Heroku architectures

Two styles of deployment are possible on Heroku.

Cluster on Heroku Enterprise

Use PredictionIO engines with a scalable Spark cluster.

Deploy spark-in-space into a Private Space.

Apps created in the Space

The eventserver & engine apps must be created with the --space option set to the name of a Private Space:

heroku create $eventserver_name --space $space_name
heroku create $engine_name --space $space_name

Database in the Common Runtime

🚨 Database connection is required during build. Stateless builds to solve this issue are in discussion on the Apache Software Foundation Spark users mailing list

When creating the eventserver's database, a few extra arguments are required to attach to the Private Space.

heroku addons:create heroku-postgresql:standard-0 --region=us -a $eventserver_name --confirm $eventserver_name

Set Spark master on an engine

Engines must be pointed at the Spark master. Include the --master option along with any other Spark options:

heroku config:set \
  PIO_TRAIN_SPARK_OPTS='--master spark://1.master.$spark_master_name.app.localspace:7077' \
  PIO_SPARK_OPTS='--master spark://1.master.$spark_master_name.app.localspace:7077'

Single dyno on Common Runtime

This buildpacks supports deploying PredictionIO engines on a single dyno outside a Private Space.
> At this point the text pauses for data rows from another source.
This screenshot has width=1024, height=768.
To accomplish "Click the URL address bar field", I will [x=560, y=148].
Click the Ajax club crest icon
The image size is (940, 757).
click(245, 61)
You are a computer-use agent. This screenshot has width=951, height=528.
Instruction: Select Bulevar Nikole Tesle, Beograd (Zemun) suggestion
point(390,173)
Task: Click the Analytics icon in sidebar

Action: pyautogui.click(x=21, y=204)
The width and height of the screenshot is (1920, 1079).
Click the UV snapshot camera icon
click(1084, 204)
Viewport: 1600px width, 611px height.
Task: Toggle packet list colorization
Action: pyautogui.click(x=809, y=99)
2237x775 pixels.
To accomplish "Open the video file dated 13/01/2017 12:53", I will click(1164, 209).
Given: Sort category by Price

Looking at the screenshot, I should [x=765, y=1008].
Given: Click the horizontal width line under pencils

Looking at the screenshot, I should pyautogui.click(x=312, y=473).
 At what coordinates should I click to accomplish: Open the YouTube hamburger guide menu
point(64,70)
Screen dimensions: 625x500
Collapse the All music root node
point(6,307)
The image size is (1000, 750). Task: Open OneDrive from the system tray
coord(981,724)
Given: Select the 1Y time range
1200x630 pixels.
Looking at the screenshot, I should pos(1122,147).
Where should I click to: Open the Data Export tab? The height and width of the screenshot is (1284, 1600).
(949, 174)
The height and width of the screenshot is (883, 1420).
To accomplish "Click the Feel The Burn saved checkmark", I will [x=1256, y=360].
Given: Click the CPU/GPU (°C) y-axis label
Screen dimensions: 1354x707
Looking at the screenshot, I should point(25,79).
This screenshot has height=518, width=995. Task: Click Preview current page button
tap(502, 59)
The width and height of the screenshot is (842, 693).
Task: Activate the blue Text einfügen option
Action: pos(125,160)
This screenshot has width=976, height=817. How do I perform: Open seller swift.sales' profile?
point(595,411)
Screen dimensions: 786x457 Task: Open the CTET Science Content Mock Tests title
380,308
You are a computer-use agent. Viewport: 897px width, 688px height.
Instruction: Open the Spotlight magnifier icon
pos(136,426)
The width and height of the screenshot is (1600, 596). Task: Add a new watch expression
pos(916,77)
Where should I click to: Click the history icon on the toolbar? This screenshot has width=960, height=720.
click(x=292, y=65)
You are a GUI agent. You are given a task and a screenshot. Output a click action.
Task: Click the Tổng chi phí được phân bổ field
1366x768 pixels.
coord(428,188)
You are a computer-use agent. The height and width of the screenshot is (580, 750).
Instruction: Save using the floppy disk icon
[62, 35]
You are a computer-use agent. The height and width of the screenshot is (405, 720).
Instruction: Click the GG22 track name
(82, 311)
The approach runs Spark within the same process as PredictionIO. This is only recommended for experimental, proof-of-concept work. The limited resources of a single dyno restrict use of typically large, statistically significant datasets.

Only Performance-L dynos with 14GB RAM (currently $16/day) provide reasonable utility in this configuration.


Create the eventserver

git clone https://github.com/heroku/heroku-buildpack-pio.git pio-eventserver
cd pio-eventserver

heroku create $eventserver_name
heroku addons:create heroku-postgresql:standard-0
heroku buildpacks:add -i 1 https://github.com/heroku/heroku-buildpack-pio.git
heroku buildpacks:add -i 2 https://github.com/heroku/spark-in-space.git
heroku buildpacks:add -i 3 heroku/scala
  • Note the Postgres add-on identifier, e.g. postgresql-aerodynamic-00000; use it below in place of $postgres_addon_id
  • We specify a standard-0 database, because the free hobby-dev database is limited to 10,000 records.

Deploy the eventserver

We delay deployment until the database is ready.

heroku pg:wait && git push heroku master


Create an engine

Install PredictionIO locally and download an engine template from the gallery. This can be as simple as downloading the source from Github and expanding it on your local computer.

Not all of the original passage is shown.